• _The task_
Every line in the data below that includes "computer" belongs in the answer, copied as it stands.

(Collected data)
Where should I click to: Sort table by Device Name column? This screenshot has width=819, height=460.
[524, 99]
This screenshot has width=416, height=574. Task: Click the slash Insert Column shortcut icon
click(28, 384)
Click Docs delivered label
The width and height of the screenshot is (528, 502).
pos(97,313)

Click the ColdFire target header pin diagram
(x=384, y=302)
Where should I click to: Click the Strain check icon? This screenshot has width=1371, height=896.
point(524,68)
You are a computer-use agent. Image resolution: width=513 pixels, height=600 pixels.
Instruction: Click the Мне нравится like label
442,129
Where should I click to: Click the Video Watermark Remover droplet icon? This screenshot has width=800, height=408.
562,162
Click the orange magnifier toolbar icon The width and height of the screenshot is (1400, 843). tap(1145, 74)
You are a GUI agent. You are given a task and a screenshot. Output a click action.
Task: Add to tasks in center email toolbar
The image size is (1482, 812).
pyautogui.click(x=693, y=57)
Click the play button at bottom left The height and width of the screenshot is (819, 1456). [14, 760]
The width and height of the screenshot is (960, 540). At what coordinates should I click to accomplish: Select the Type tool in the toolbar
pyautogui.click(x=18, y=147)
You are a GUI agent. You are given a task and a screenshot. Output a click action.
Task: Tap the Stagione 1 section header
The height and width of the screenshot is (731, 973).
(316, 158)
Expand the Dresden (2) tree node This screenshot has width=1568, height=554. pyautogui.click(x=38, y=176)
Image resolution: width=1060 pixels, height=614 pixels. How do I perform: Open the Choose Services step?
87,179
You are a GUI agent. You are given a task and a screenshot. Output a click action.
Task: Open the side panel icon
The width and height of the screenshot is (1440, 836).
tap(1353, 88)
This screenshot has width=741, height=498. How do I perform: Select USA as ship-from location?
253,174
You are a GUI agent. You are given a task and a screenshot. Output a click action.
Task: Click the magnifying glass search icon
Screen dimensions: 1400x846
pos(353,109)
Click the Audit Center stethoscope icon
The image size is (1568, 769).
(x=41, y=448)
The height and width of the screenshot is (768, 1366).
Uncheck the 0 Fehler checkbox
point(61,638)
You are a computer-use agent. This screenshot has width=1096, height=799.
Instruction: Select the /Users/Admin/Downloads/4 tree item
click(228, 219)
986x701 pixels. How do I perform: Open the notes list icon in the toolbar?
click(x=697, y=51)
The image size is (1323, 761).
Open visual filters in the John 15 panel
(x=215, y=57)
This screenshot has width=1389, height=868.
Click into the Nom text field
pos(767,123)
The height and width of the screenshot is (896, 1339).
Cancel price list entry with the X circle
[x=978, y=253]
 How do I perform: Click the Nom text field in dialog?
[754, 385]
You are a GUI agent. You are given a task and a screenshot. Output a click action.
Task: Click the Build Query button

• _Solution for this problem_
You are a computer-use agent. Image resolution: width=513 pixels, height=600 pixels.
You are a computer-use agent. This screenshot has width=1096, height=799.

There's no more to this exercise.